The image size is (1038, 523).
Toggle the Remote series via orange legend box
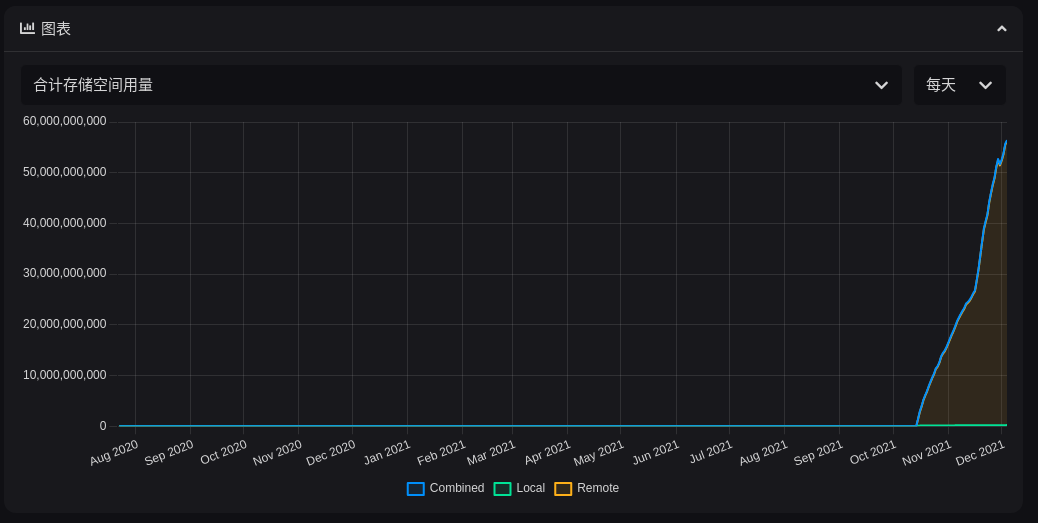coord(563,489)
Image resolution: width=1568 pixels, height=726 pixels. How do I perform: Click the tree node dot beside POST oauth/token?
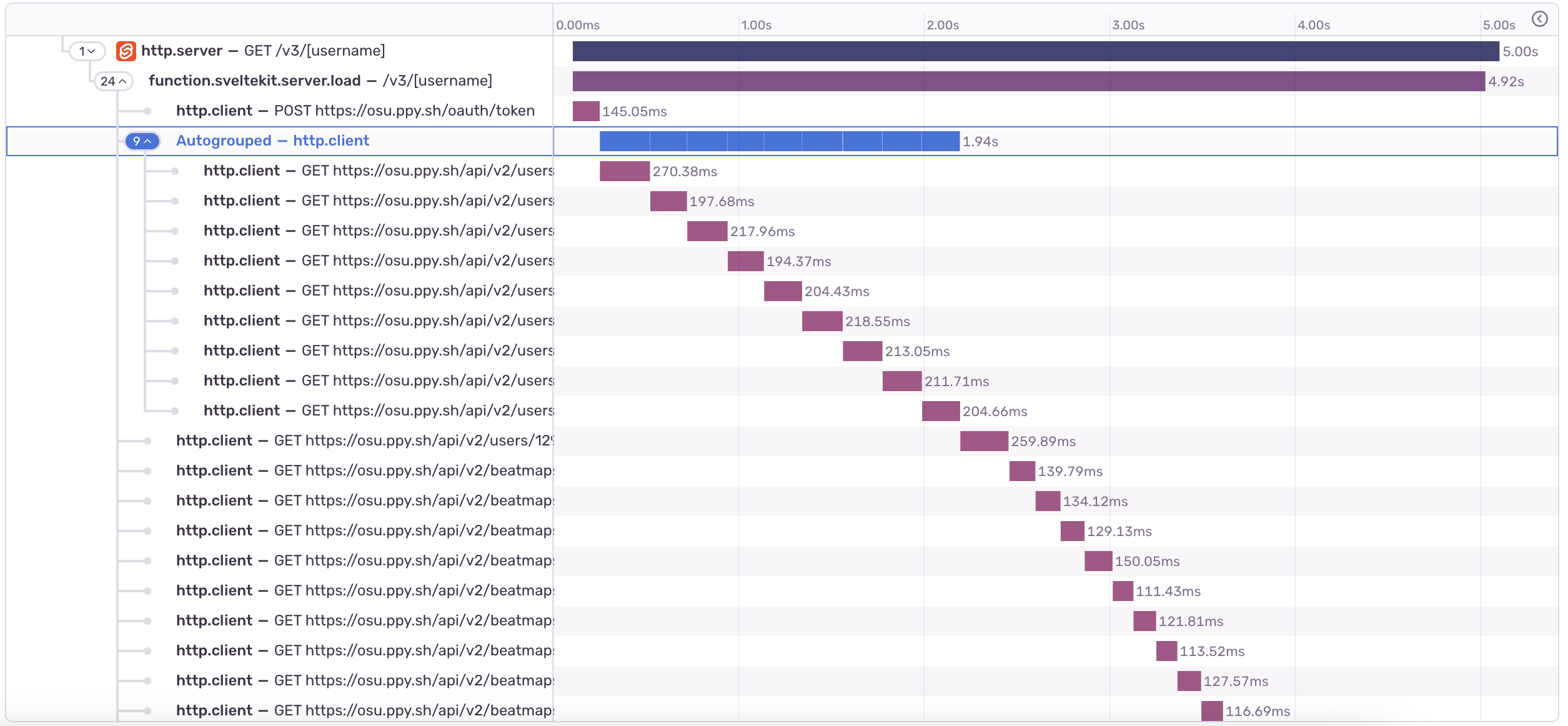click(147, 111)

§ EXERCISE AIM
Leave out the pictures and set down everything else in the entries above exactly.

§ REPLY
The image size is (1038, 523).
Toggle the Remote series via orange legend box
coord(563,489)
Image resolution: width=1568 pixels, height=726 pixels. How do I perform: Click the tree node dot beside POST oauth/token?
click(147, 111)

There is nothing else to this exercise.